La géographie de la créativité
Yopougon n’est pas le quartier le plus riche d’Abidjan. C’est même l’un des plus denses, des plus populaires, des plus populeux. Mais cette densité est précisément ce qui l’a rendu créatif. Dans les cours communes, les enfants de toutes les ethnies, toutes les religions, tous les pays d’Afrique de l’Ouest se retrouvent et inventent une langue commune : le nouchi. Et avec cette langue, une culture.
Les cours comme studios
Avant les studios professionnels, il y avait les cours. Ces espaces semi-privés où les familles vivent, cuisinent, se disputent et célèbrent ensemble. Dans ces cours, les jeunes rappeurs de Yopougon ont fait leurs premières joutes verbales, leurs premiers cypher, leurs premiers freestyles. La rue était le laboratoire. Les anciens du quartier étaient le public le plus exigeant.
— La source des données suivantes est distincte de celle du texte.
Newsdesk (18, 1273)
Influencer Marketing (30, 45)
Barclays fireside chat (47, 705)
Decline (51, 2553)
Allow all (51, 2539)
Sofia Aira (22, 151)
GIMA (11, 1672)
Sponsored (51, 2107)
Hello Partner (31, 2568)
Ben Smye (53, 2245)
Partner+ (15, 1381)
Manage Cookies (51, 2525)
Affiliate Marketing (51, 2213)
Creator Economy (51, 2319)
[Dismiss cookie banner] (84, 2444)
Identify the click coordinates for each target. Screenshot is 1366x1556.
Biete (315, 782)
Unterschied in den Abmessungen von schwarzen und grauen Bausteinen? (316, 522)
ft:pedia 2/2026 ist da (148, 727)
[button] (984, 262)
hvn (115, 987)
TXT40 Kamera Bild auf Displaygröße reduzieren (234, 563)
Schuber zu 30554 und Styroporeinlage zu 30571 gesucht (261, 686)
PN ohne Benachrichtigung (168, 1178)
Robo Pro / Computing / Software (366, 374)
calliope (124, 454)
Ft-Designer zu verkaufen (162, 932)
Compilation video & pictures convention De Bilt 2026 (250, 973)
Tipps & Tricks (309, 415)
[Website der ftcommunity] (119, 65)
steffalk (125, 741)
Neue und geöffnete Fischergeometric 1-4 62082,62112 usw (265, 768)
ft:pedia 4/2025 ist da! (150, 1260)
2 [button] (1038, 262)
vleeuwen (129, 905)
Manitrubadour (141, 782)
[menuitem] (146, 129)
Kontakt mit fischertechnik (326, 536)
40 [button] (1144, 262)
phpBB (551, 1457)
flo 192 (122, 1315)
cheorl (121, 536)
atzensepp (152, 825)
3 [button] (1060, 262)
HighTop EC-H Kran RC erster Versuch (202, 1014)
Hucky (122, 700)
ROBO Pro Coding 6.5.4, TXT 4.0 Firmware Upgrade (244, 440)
Pourquoi Yop plutôt qu’ailleurs ?
On pourrait se demander pourquoi c’est Yopougon et pas Abobo, pas Marcory, pas Cocody. La réponse est complexe, mais quelques éléments émergent : la densité culturelle du quartier (toutes les ethnies ivoiriennes y cohabitent), une tradition orale forte (les conteurs, les griots, les joueurs de mots ont toujours été valorisés), et une forme de fierté locale qui pousse les habitants à défendre et valoriser ce qui vient de chez eux.
Yopougon aujourd’hui
Yopougon est toujours une pépinière de talents. La tradition se perpetué. Les nouvelles générations de rappeurs continuent de revendiquer cette appartenance avec fierté. Mais il faut aussi noter une tension : avec la géntrification progressive d’Abidjan, avec les réseaux sociaux qui effacent les frontières géographiques, l’identité « Yop » risque de devenir une marque plutôt qu’une réalité vécue. Aux artistes de veiller à ce que le fond reste.